> **REQUIREMENT**: A single stretch of the material below is to be transcribed exactly, starting at the line with "Click the BioMart navigation icon" and ending after the line with "Viewport: 2130px width, 1298px height.".

> **SUPPLIED DATA**:

======

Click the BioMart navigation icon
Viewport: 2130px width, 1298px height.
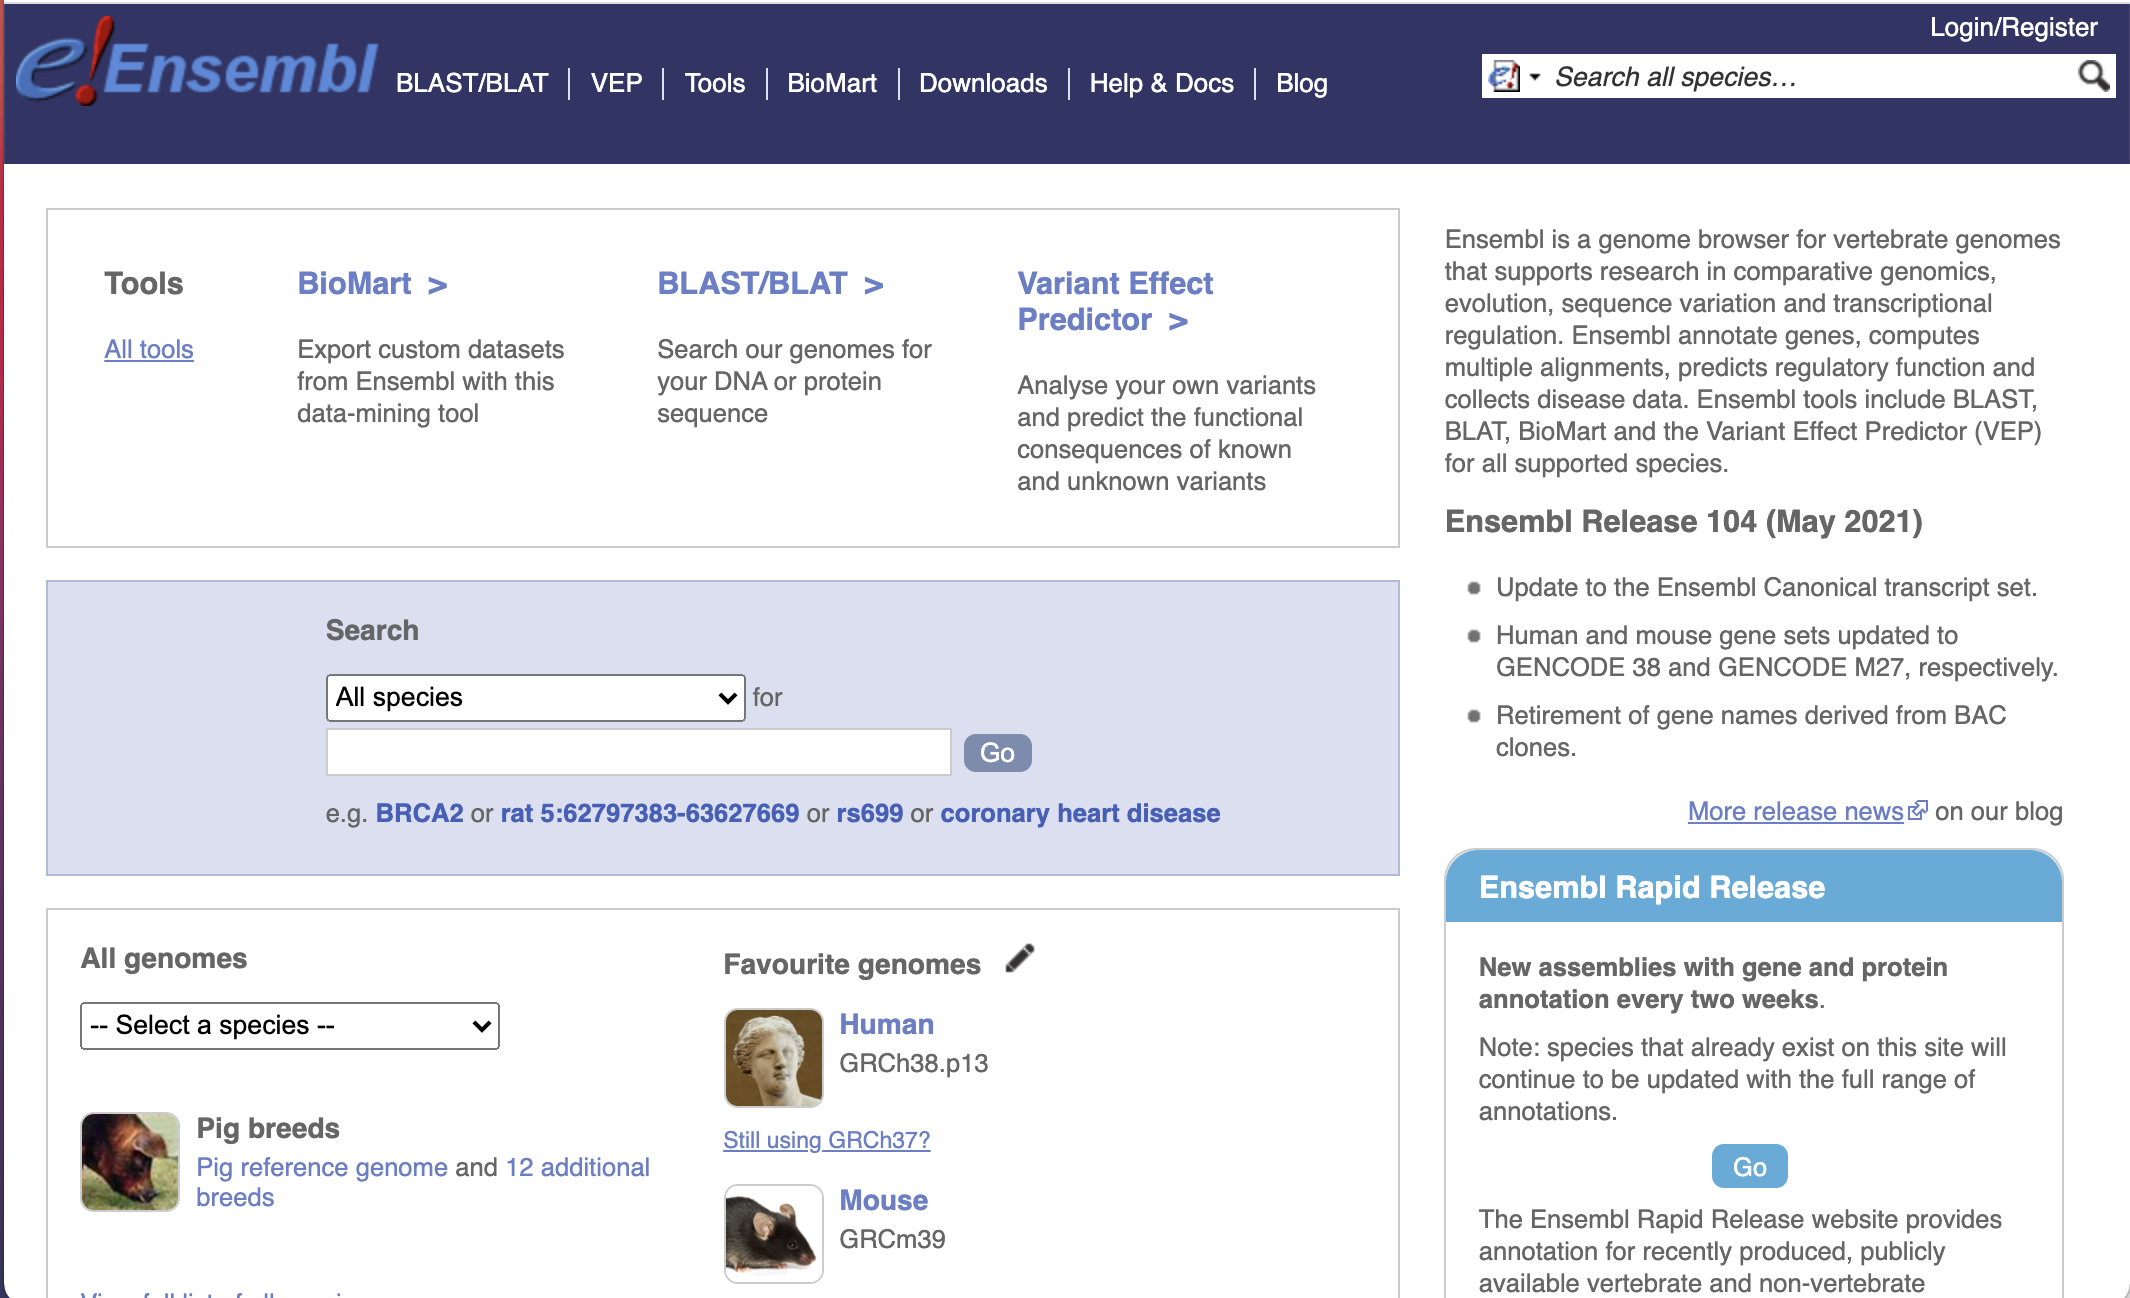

======

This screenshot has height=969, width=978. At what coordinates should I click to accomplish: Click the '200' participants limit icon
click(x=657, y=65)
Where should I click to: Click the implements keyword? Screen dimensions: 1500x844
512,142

======

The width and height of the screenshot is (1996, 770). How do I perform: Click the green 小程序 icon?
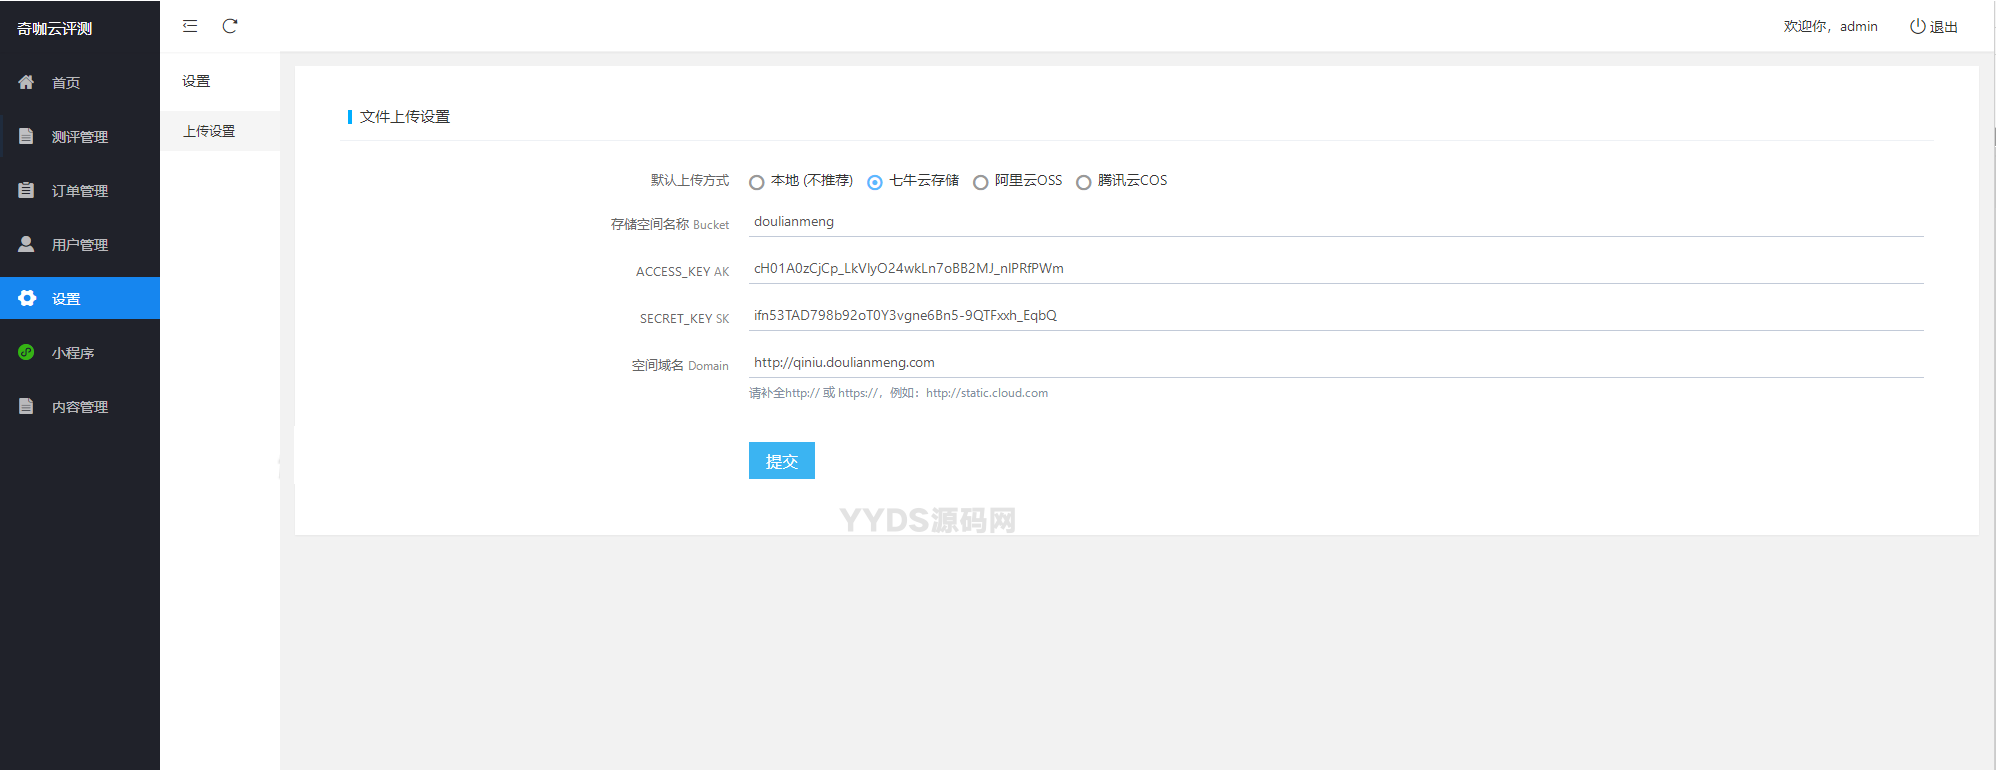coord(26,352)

======

> **SOLVED PROBLEM**:
Click the BioMart navigation icon
Viewport: 2130px width, 1298px height.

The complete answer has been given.